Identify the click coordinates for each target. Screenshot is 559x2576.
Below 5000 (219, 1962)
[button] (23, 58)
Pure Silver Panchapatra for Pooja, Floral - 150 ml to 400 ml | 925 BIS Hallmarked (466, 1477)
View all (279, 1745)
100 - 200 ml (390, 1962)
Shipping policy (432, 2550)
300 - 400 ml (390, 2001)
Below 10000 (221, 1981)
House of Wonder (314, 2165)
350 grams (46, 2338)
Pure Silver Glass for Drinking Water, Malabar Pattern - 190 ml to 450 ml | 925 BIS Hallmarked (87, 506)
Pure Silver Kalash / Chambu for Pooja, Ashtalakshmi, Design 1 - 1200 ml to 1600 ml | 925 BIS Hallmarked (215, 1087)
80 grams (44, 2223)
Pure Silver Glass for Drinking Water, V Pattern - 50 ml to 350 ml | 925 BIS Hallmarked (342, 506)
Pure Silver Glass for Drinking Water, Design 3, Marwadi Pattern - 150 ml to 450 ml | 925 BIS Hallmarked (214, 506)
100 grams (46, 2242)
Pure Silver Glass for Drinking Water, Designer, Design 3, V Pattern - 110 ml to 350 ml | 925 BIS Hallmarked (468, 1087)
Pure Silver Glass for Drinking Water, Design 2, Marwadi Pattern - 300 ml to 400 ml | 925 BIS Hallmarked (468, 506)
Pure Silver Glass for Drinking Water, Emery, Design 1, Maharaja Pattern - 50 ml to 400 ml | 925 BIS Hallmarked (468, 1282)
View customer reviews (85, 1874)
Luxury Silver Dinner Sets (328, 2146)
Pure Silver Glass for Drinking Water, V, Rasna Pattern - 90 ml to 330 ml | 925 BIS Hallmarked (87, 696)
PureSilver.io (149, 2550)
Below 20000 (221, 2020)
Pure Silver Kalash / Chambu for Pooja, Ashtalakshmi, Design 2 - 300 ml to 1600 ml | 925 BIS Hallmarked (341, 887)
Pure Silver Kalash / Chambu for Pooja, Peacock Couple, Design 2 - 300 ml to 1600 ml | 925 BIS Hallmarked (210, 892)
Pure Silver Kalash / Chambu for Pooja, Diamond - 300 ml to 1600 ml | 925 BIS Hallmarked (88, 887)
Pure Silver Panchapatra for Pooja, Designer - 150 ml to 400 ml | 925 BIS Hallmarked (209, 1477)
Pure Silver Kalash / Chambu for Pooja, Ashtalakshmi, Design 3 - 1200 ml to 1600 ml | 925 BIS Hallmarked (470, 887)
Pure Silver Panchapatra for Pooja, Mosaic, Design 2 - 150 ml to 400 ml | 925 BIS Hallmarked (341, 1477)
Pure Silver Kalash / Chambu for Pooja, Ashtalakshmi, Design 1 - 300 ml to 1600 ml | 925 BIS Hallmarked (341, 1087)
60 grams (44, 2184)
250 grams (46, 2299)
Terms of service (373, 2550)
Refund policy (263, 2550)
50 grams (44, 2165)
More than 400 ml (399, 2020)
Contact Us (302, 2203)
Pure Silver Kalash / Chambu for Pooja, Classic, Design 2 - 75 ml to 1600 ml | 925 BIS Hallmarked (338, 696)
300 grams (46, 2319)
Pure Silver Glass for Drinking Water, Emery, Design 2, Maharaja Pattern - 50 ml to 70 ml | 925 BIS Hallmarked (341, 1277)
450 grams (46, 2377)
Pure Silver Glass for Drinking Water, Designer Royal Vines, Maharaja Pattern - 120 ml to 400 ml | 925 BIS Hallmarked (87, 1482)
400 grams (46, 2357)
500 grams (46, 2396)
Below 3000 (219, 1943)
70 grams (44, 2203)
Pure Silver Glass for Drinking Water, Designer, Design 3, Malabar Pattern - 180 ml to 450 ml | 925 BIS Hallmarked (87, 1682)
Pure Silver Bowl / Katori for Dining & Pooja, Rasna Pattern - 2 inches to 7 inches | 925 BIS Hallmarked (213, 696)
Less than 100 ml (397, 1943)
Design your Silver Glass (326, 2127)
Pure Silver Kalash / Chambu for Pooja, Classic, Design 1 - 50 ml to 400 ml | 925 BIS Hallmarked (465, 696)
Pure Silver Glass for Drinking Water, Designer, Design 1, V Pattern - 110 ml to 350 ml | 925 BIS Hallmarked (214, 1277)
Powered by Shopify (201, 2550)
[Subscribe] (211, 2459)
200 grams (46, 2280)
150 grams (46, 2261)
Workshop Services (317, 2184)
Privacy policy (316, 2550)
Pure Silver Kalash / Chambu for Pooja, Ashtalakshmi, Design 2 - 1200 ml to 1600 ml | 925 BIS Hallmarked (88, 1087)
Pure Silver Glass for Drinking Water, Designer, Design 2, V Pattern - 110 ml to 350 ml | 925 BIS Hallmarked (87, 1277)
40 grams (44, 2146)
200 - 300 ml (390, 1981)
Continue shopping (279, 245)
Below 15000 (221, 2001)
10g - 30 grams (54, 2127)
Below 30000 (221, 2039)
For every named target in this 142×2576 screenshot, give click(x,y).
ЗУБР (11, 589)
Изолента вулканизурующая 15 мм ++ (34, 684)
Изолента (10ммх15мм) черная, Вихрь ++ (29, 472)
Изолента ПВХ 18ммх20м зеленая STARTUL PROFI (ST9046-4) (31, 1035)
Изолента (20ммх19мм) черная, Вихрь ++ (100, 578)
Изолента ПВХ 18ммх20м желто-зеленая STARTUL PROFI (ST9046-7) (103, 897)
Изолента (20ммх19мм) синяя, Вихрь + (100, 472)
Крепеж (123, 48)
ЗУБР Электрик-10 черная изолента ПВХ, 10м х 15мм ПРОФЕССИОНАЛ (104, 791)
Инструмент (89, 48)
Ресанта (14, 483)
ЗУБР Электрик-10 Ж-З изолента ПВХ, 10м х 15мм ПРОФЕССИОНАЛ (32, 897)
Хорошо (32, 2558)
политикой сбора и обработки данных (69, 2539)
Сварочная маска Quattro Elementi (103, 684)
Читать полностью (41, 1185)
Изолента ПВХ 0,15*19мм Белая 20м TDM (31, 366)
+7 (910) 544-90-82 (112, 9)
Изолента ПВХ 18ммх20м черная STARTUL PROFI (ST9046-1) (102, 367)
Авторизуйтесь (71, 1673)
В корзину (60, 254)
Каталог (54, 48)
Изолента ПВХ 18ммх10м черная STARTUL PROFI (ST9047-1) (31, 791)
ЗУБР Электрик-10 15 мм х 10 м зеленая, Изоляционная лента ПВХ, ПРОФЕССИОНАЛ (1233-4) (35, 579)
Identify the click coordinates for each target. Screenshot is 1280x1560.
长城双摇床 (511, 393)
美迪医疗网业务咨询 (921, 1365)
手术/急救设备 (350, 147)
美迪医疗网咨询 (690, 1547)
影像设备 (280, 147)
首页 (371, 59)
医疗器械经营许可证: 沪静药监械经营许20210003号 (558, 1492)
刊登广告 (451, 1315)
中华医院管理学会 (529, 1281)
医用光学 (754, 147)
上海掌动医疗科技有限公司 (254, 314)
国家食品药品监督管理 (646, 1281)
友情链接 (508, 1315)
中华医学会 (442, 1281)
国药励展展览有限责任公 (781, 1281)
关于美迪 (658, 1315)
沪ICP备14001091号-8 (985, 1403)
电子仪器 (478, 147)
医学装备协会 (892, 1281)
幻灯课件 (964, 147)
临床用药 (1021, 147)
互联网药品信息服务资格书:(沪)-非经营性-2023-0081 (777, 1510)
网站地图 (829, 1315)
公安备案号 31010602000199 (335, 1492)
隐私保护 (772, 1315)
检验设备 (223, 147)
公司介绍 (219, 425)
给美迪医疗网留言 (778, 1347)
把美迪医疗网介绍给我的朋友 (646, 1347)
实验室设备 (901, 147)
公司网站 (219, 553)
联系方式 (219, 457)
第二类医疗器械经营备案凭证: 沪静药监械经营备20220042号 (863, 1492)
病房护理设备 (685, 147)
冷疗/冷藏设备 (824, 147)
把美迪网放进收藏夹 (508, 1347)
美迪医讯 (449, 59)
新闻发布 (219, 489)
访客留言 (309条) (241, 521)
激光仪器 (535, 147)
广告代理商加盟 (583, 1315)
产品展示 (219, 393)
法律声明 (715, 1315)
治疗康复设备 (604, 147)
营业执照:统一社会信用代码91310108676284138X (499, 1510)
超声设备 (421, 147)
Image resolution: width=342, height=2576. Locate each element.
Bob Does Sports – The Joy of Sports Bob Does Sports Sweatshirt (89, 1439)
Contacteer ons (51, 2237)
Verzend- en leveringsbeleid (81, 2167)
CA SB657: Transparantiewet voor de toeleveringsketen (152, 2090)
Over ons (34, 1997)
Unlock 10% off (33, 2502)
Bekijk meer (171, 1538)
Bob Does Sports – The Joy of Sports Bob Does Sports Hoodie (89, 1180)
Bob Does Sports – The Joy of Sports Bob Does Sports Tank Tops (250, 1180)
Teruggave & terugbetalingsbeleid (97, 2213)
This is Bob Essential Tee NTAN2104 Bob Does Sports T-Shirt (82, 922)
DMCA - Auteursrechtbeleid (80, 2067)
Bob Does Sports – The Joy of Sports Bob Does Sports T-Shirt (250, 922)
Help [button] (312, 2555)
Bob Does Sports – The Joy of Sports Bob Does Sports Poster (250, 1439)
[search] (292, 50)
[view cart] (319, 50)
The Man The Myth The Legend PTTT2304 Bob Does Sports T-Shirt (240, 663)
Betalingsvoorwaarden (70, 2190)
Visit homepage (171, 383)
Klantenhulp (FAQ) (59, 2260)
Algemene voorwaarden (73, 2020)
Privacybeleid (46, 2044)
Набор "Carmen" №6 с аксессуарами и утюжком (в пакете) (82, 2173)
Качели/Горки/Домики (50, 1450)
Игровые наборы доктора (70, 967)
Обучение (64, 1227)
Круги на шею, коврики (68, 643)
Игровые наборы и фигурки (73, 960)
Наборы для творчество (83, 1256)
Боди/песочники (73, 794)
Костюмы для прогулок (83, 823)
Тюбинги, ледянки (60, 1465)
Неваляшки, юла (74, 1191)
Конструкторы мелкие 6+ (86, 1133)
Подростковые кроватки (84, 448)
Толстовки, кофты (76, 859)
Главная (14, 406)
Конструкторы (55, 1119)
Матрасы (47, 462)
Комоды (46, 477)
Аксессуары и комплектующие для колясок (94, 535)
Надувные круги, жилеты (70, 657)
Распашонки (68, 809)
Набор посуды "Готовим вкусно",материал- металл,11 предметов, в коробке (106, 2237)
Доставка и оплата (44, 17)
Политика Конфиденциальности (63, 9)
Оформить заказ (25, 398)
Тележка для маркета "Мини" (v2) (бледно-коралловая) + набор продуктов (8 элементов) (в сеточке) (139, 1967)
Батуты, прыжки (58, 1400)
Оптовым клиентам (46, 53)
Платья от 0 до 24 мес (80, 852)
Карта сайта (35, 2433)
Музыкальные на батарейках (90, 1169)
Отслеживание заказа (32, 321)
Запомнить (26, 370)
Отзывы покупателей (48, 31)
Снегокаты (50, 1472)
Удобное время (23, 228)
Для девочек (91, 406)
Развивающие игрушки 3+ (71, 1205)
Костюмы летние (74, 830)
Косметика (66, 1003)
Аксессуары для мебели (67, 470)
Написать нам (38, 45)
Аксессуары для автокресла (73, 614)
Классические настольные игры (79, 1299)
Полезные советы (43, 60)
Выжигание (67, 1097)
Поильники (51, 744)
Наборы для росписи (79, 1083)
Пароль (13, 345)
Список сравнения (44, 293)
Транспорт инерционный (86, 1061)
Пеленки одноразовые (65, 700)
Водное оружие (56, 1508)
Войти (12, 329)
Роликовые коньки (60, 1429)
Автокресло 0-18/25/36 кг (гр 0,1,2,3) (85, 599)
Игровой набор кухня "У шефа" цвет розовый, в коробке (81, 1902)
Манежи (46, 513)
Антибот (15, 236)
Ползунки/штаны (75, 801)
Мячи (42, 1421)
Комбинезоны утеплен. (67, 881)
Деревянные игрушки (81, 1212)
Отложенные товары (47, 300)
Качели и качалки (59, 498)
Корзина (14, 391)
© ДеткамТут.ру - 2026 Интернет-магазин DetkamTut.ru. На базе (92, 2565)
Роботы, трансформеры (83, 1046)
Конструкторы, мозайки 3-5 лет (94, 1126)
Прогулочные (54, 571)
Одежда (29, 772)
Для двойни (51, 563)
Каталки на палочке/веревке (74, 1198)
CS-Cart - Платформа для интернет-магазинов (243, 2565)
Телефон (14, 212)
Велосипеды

^^^^^^^^^^^^^^^^

EXERCISE INSTRUCTIONS:
Of all the entries above, output exactly the lines between the one holding "Contact Us (302, 2203)" and the one holding "Hallmarked (88, 1087)", inclusive.

ANSWER BOX:
Contact Us (302, 2203)
Pure Silver Kalash / Chambu for Pooja, Classic, Design 2 - 75 ml to 1600 ml | 925 BIS Hallmarked (338, 696)
300 grams (46, 2319)
Pure Silver Glass for Drinking Water, Emery, Design 2, Maharaja Pattern - 50 ml to 70 ml | 925 BIS Hallmarked (341, 1277)
450 grams (46, 2377)
Pure Silver Glass for Drinking Water, Designer Royal Vines, Maharaja Pattern - 120 ml to 400 ml | 925 BIS Hallmarked (87, 1482)
400 grams (46, 2357)
500 grams (46, 2396)
Below 3000 (219, 1943)
70 grams (44, 2203)
Pure Silver Glass for Drinking Water, Designer, Design 3, Malabar Pattern - 180 ml to 450 ml | 925 BIS Hallmarked (87, 1682)
Pure Silver Bowl / Katori for Dining & Pooja, Rasna Pattern - 2 inches to 7 inches | 925 BIS Hallmarked (213, 696)
Less than 100 ml (397, 1943)
Design your Silver Glass (326, 2127)
Pure Silver Kalash / Chambu for Pooja, Classic, Design 1 - 50 ml to 400 ml | 925 BIS Hallmarked (465, 696)
Pure Silver Glass for Drinking Water, Designer, Design 1, V Pattern - 110 ml to 350 ml | 925 BIS Hallmarked (214, 1277)
Powered by Shopify (201, 2550)
[Subscribe] (211, 2459)
200 grams (46, 2280)
150 grams (46, 2261)
Workshop Services (317, 2184)
Privacy policy (316, 2550)
Pure Silver Kalash / Chambu for Pooja, Ashtalakshmi, Design 2 - 1200 ml to 1600 ml | 925 BIS Hallmarked (88, 1087)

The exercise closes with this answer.